I am rather bad at keeping up with old friends, which is rather regrettable, as I have come across some pretty fine people over the years.  Someone I saw a lot of around 20 years ago was JM.  He used to be my repairman for wonky Amiga computers.  Whenever I arrived at his shop, however, we would have a chat, which we both found rewarding. I think I had a lot of influence in getting him interested in real estate and he got me into options trading on the stockmarket.

Options trading is a bit of  a mug's game, I have concluded.  It's only the stockbrokers who do well out of it.  By the time JM and I both gave it up he a had lost big money and I came out about square.  But real estate has been kind to both of us.

When the fashion for Amiga computers passed, I lost touch with JM  for a long time.  One morning about a year ago, however he spotted me in a coffee place where I often go and we caught up with one another.  Since then he has been helpful to Joe in getting all my old Amiga gear going again.  Joe remembers spending years on the Amiga when he was a kid so likes to have an Amiga still available

Anyway, I woke up to myself and shouted JM and his lady a dinner at the Sunny Doll tonight, with Joe also coming along.  I am  resolved to keep in some touch from now on with the clever and pleasant man that JM is.

The Sunny Doll did their usual trick of putting before us some amazingly good Japanese food amazingly promptly.  We also arranged for JM to come over next Tuesday to do a bit more work on getting all my Amiga gear up to scratch.  I now have an Amiga hard drive going, which is a bit rare.

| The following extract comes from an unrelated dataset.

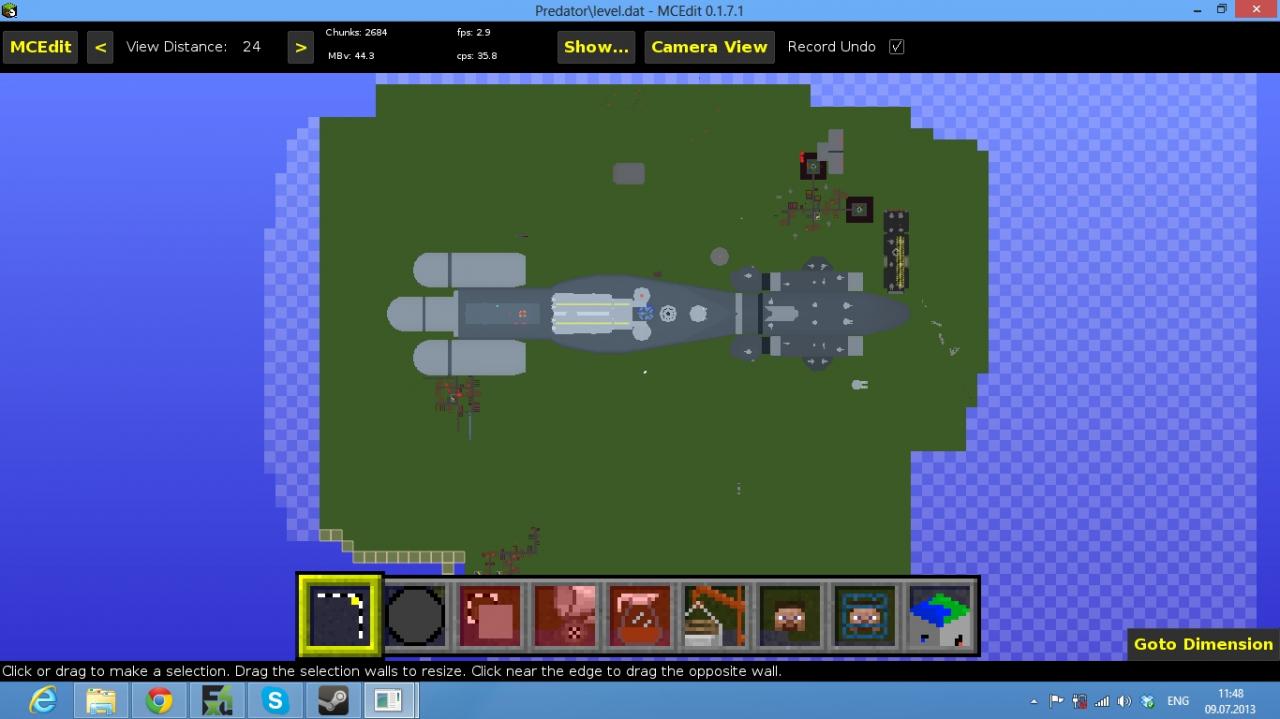Click the volume icon in the system tray
This screenshot has height=719, width=1280.
pos(1124,700)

I am something of a sentimentalist, which is why I kept my old Amiga stuff.  I thought some of the kids might one day want their own kids to experience the old games.  And I always suspected that Joe would turn out to be a sentimentalist, since both his mother and father are.  And it has now happened.  He is sentimental about the old games and has in fact introduced some of his friends to them.  He and JM spent some time over dinner talking about them.

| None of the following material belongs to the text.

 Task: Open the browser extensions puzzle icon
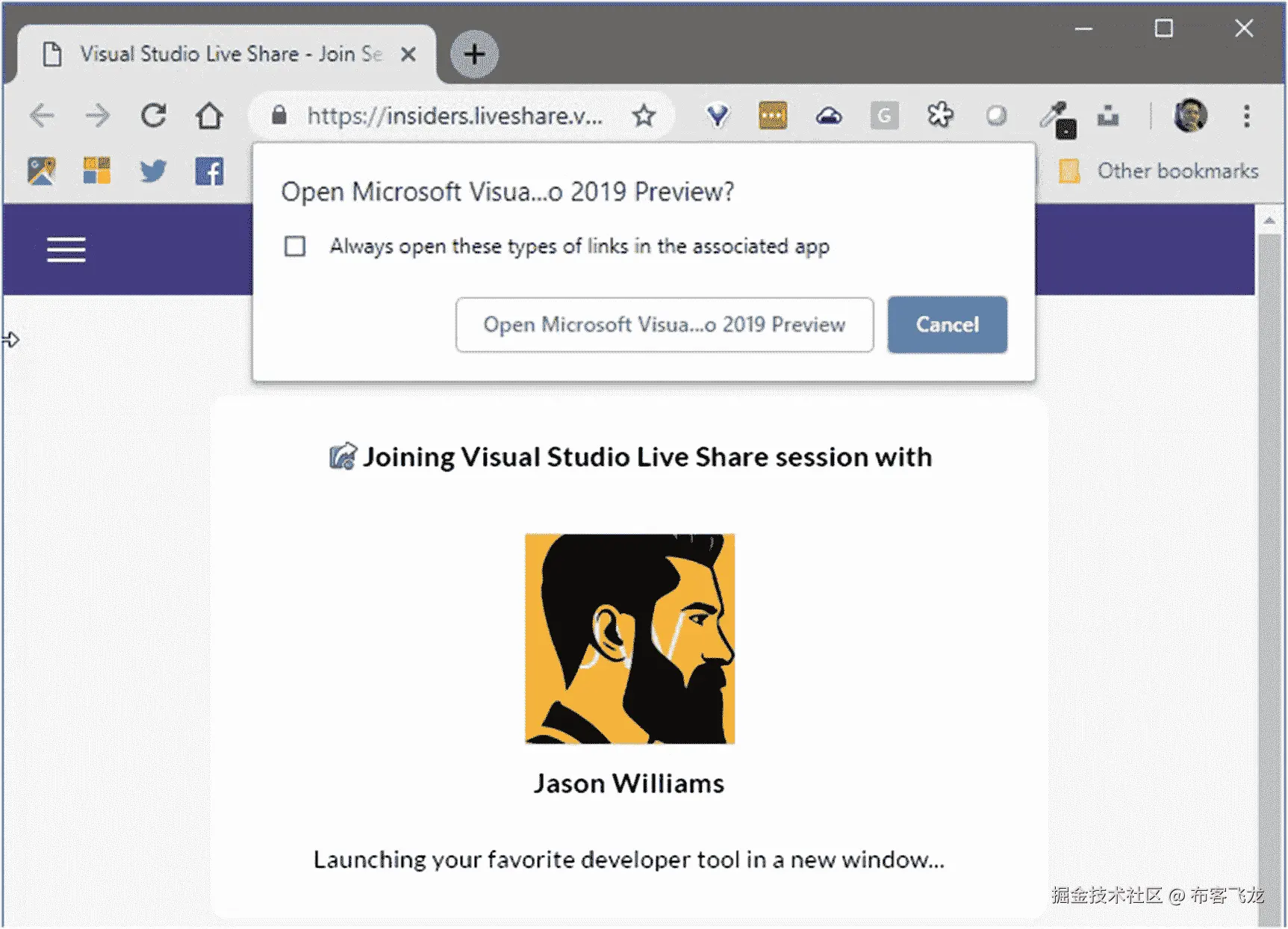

What is sentimentalism?  I think it is just an appreciation of how things once were.  Not all good resides in the present. It does not exclude being fully engaged with the present.  Certainly in his job as an IT professional, Joe is really at the cutting edge of how things are evolving.

The biggest sentimentalist in the family is Von, Joe's sister.  Mostly, to be a sentimentalist you have to have something to look back upon, so you usually become sentimental well into your adult life.  But Von has been sentimental since she was a little girl.  She has kept mementos of things she enjoyed throughout her life.  She is basically a very happy lady.  I think that is basically what underlies sentimentalism.  It is a capacity to enjoy many things.

A comment from my brother:

A view I can identify with. I still have my father's old rifle and I know every old tool in my tool box that Frank used to own -- and keep them in good order. Alas I have trouble passing the concept of history onto my children bought up with a throwaway society before certain possessions were supposed to last a lifetime or more. It is a rare pleasure that I fear few now understand to pick up an old hammer or pair of pliers and know that your father used to use the same tool.